I solved it last summer, by using primitive root.

This problem solved at Sierpinski "250 problems of elementary number theory" №22

Beautiful problem that doesn't get the love. We will ignore $n=1,2$, as these are stupid useless numbers that make life challenging. They only work for part (a). We claim the answer to part (a) is the following: Let $\mathcal P_{\geq 3}$ be the set of odd primes, and $\mathcal P_{1\pmod 4}$ be the set of primes 1 modulo 4. Then, $n$ has all prime factors in $\mathcal P_{\geq 3}$ or $\{2\}\cup\mathcal P_{1\pmod 4}$. Note that if $4\mid n$, then clearly \[\{a^n+1\}\subseteq\{a^2+1\}\subseteq\{1,2\pmod 4\}\]so thus $4\nmid n$. Now, if $n$ is odd, taking $a=n-1$ gives \[a^n+1\equiv (-1)^n+1\equiv 0\pmod n\]Now, if $n$ is even, suppose $p\mid n$. Then, $a^2+1\equiv 0\pmod p$ has a solution, so $p\equiv 1\pmod 4$. For the converse, note that $p=x^2+y^2$ for any $p\equiv 1\pmod 4$, and thus we can note $|x+yi|=\sqrt p$. Thus, \[p^k=|(x+yi)^k|^2\]and thus we can write all powers of $p$ as the sum of two squares. In particular, we can find a solution to $p\equiv -1\pmod{p^k}$, so the solution to (a) is indeed as mentioned. For part b, we note that if $n$ is even (and greater than 2), then $a$ and $n-a$ both work (clearly $a=n,\frac n2$ fails). If $n$ is odd, then clearly note that there are actually $\gcd(n,p-1)$ solutions to $x^n+1\equiv 0\pmod p$ - let $g$ be a primitive root modulo $p$, and note this implies that the number of solutions is the number of $1\leq k\leq p-1$ such that \[nk\equiv 0\pmod{p-1}\]which has $\gcd(n,p-1)$ solutions. As $n$ is odd, this is odd. Now, by Hensel's Lemma, for a prime power $p^k\mid n$, the number of solutions to \[x^n\equiv -1\pmod{p^k}\]is $p^{k-1}\gcd(n,p-1)$, so applying the Chinese Remainder Theorem, we get the desired result. For part c, the answer is "no". If $p_1\neq p_2\in\mathcal P_{\geq 3}$ divided $n$, by our above discussion, there are $4\mid p_1^{k_1-1}\gcd(n,p_1-1)p_2^{k_2-1}\gcd(n,p_2-1)$ solutions, a contradiction. Thus, $n=2p^k$, impossible.

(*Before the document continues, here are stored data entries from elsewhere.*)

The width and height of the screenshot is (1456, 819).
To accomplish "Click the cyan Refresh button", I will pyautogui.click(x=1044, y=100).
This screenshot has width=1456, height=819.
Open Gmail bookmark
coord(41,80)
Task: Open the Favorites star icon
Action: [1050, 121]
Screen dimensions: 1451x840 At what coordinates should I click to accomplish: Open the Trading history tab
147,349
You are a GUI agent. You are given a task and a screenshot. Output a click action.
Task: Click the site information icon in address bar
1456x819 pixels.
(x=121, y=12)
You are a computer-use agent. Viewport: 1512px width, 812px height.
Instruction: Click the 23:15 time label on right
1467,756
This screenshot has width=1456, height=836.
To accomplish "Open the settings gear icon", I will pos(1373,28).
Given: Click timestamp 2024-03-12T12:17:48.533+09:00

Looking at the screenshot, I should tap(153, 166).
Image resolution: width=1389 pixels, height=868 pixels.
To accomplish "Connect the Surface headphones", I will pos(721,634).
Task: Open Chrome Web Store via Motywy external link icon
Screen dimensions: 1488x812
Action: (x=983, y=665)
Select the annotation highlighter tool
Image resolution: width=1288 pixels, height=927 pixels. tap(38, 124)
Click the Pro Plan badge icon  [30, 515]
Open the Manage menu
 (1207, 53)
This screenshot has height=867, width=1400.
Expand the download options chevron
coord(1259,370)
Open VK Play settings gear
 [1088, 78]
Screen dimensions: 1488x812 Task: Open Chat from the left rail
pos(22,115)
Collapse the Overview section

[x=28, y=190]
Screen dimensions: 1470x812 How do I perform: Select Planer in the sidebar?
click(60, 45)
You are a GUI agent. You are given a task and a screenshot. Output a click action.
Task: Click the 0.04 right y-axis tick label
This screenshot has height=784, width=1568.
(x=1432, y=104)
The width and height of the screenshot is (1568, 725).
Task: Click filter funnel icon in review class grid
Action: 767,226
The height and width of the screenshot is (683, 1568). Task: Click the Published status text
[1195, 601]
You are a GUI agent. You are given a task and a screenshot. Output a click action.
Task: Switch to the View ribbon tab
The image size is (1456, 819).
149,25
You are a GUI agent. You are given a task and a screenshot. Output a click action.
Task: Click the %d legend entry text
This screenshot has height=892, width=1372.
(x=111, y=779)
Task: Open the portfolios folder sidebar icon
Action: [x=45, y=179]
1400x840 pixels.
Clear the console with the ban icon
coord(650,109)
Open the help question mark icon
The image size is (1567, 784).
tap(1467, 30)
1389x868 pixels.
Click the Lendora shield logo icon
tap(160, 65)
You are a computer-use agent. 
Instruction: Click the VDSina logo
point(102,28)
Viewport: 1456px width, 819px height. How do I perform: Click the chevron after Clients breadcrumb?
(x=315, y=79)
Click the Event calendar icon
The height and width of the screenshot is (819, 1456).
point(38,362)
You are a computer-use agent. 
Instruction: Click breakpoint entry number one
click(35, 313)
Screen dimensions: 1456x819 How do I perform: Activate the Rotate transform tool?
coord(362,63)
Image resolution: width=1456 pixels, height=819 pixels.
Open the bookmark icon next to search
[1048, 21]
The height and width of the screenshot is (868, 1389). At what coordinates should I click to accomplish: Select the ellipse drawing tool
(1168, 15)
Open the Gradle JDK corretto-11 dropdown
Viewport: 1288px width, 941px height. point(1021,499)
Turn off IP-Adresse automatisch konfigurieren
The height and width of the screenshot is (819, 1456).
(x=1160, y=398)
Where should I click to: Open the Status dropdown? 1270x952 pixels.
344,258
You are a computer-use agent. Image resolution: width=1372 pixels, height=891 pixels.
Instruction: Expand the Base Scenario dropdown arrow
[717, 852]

Solution from Twitch Solves ISL: Part (a): The answer is odd $n$ and even $n$ with $\nu_2(n) \le 1$ and only $1 \bmod 4$ prime factors. For odd $n$, let $a = n-1$ for a construction. For even $n$, the right-hand side is a sum of two squares, one of which is odd. So $\nu_2(n) \le 1$ and the $1 \bmod 4$ condition are both needed. Conversely, we can choose $n$ to be a square root of $-1$ modulo each prime power dividing $n$; this works. Part (b): The answer is all even numbers in (a) other than $n=2$. As for evenness: When $n$ is even, pairing $a$ and $-a$ implies $|A_n|$ even, except $n=2$ (the only time $n \mid (n/2)^n+1$). When $n$ is odd, the number of solutions to $a^n \equiv -1 \pmod{p^e}$ for odd prime power $p^e$ is odd: $a \equiv -1$ is a solution, $a \equiv 1$ is not, and any other solutions come in pairs $\{a,1/a\}$. Part (c): No. If such $n$ existed, by (b) it is even. If $n$ has more than one distinct odd prime factor, then $|A_n|$ is divisible by four, by Chinese remainder theorem. For $n = 2p^e$, \[ a^{2p^e} \equiv -1 \pmod{p^e} \]We have a primitive root, of order $(p-1) \cdot p^{e-1}$. So there are $2p^{e-1}$ solutions. Neither case coincides with $130$, end proof.